Our reasons for choosing to investigate these patterns of livelihood change in Mukugodo are myriad. First, there was limited previous material on decision-making and livelihood strategies in this particular pastoral system (Aktipis et al. 2011; Cronk 1991 and 2004; Herren 1988 and 1989), making it difficult to contextualize the social, economic, and ecological problems that have arisen in recent years due to a long history of confinement isolation and marginalization. Secondly, there has been rapid market integration in this particular region of Kenya since the 1980s (Gertel and LeHeron 2011; Herren 1989; Huysentruyt et al. 2009; McPeak 2004 and 2005), leading to widespread changes in the character of production and the potential for food production, such as shifting production focus away from dairy cattle to trade in goats with urban meat houses. Thirdly, outmigration of labour to neighbouring private ranches and urban centres has led to social and economic differentiation that influences household outcomes by increasing the divergence of strategies and interests among wealth strata (Kaye-Zweibel 2011). Lastly, no proper evaluation of wealth strata or wealth inequality has been carried out in Mukugodo since Herren used informant wealth ranking to stratify households in 1986.

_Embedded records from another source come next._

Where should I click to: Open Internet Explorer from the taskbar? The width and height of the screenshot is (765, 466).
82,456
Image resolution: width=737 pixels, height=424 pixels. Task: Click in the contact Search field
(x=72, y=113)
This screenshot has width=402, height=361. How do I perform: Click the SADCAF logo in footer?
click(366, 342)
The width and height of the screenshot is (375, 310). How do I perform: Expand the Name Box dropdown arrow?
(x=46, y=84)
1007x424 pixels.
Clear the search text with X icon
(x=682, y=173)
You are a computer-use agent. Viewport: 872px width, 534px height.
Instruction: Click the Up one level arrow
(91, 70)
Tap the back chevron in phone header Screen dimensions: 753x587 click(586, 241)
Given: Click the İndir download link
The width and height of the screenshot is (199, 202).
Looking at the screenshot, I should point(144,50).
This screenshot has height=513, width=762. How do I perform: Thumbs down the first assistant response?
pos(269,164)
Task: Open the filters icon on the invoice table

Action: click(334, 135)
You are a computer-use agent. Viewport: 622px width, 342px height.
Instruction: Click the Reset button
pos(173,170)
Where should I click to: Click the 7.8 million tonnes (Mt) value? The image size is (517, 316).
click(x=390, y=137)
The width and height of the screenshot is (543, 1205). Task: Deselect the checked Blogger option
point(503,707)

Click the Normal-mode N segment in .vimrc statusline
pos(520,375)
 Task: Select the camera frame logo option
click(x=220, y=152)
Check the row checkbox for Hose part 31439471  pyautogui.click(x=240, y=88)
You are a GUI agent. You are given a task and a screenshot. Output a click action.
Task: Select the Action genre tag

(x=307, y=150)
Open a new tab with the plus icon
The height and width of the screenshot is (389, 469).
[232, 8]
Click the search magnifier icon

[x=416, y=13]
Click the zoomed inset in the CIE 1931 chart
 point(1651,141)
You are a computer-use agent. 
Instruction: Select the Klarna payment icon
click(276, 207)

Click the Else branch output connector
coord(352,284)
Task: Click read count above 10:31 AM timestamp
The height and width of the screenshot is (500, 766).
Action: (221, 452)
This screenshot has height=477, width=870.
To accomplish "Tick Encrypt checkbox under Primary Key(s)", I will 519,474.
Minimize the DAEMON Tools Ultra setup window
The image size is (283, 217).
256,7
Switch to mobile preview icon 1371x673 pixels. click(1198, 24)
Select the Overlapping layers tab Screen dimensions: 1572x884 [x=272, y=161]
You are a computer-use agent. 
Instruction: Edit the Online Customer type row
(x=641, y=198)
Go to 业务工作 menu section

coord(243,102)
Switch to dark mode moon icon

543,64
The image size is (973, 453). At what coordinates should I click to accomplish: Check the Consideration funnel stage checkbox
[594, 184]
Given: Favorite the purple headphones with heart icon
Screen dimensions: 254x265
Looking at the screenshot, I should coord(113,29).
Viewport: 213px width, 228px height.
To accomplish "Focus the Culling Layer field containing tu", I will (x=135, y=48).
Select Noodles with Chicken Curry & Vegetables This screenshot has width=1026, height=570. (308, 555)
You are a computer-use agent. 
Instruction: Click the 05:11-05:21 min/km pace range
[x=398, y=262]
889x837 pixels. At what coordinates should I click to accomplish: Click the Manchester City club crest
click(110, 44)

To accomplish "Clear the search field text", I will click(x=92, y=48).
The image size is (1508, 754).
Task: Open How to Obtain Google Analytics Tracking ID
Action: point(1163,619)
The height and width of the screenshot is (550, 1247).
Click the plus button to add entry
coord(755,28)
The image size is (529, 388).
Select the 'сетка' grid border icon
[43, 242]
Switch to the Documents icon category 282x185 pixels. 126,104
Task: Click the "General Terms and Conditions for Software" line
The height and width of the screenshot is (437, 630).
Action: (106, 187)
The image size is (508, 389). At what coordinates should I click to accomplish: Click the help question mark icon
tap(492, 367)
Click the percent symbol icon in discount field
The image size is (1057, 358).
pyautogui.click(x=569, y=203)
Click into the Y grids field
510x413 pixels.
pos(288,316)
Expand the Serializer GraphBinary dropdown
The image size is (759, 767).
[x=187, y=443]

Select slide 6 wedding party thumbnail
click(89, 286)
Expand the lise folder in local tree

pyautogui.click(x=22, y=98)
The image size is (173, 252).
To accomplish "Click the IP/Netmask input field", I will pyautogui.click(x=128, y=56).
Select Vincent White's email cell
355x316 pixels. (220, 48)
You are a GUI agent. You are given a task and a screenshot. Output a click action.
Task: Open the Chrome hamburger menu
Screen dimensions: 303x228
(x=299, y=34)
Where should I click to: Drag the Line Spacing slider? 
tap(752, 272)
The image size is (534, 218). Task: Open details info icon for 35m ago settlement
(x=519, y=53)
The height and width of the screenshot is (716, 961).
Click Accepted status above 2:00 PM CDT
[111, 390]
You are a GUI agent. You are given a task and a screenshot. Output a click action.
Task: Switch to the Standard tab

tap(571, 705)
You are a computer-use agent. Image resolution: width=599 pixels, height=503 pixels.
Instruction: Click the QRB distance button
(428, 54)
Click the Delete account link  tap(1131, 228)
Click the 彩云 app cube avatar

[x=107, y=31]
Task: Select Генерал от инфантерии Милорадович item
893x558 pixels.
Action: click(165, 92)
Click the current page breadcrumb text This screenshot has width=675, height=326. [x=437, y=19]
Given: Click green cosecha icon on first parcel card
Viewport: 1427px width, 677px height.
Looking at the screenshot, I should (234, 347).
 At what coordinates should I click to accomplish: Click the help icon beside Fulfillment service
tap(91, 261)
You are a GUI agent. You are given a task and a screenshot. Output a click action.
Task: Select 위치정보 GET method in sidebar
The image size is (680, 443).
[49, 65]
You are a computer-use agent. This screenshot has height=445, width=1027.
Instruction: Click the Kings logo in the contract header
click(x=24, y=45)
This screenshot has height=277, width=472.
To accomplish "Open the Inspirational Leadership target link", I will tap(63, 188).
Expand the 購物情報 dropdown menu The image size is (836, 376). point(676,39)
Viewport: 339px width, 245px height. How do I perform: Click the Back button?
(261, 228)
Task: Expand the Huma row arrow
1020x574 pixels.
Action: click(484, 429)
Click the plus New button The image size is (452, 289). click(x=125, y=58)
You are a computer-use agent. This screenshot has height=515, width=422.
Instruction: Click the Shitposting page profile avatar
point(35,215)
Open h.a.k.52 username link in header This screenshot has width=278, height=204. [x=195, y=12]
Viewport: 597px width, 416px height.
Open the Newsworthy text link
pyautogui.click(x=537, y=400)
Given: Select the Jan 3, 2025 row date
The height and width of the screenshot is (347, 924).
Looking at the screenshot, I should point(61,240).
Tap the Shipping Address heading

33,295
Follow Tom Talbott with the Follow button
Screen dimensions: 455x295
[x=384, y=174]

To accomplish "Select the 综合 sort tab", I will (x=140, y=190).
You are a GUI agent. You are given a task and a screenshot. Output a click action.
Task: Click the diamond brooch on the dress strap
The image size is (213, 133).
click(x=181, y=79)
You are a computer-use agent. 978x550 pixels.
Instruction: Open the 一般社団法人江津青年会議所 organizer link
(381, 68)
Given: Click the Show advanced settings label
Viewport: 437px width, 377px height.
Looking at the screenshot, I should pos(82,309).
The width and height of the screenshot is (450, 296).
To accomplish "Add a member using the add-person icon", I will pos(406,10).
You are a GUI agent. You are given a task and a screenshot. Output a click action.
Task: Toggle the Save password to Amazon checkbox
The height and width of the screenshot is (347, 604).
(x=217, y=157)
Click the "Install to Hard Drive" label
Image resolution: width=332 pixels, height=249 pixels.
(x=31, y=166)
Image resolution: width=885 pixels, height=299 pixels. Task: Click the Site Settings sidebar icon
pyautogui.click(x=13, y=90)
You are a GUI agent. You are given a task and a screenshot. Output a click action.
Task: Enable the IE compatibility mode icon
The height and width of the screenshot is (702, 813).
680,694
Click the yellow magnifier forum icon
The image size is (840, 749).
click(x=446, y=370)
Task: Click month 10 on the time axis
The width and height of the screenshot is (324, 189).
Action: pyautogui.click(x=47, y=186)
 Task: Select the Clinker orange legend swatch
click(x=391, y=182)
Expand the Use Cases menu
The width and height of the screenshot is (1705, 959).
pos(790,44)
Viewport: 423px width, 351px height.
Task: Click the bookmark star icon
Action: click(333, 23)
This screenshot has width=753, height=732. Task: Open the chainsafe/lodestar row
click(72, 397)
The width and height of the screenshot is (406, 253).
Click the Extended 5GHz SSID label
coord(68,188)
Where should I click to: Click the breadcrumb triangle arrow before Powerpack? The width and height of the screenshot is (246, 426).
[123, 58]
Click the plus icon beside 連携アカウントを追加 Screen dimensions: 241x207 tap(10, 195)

We used a different strategy from Herren to classify households into different wealth categories (Grandin 1988a, as cited in Herren 1988). Informant wealth ranking is an ethnographic method for sorting households into wealth categories using local terms for wealth, community, and household (Grandin 1988a). We believe that innate bias exists among key informants regarding household wealth, making this method less desirable than methods that use an objective, quantitative approach to assess household wealth without introducing the bias of subjective opinions.

We have a unique opportunity to evaluate the short-term response of pastoral families to a year-long drought inside of a longer-term study. The data we present here seek to investigate these potentially distinct patterns of recovery via an evaluation of environmental features, herding behaviour, herd management, drought responses, and mobility patterns. One of our objectives is to better understand how local ecological factors, such as rainfall, interact with wealth dynamics to affect herding decisions as they occur spatially and temporally.

Heterogeneity in wealth has always been a prominent feature of herding cultures. According to Cronk (2004, p. 97), Mukugodo pastoralists were already at the bottom of ‘a regional hierarchy of wealth…with the disparity being easy to document since the Mukugodo were last in their region to acquire livestock’. For pastoralists, wealth is usually counted in head of stock, with some herders amassing vast numbers of livestock, while others eke by with a few sheep and goats. It is often the wealthiest herders (e.g. those with the largest, most productive herds) who can marry the most wives and bear the most children, creating a disparity between rich and poor in not only wealth but also production (access to labour) and reproductive success (Borgerhoff Mulder 1992; Herren 1989; Cronk 2004; Fratkin and Roth 2005). However, it is not just wealth per se that leads to greater variability in success among pastoralists. Wealth, in modern times, translates into access to cash and the products of globalization and, most importantly, an increasingly diversified diet.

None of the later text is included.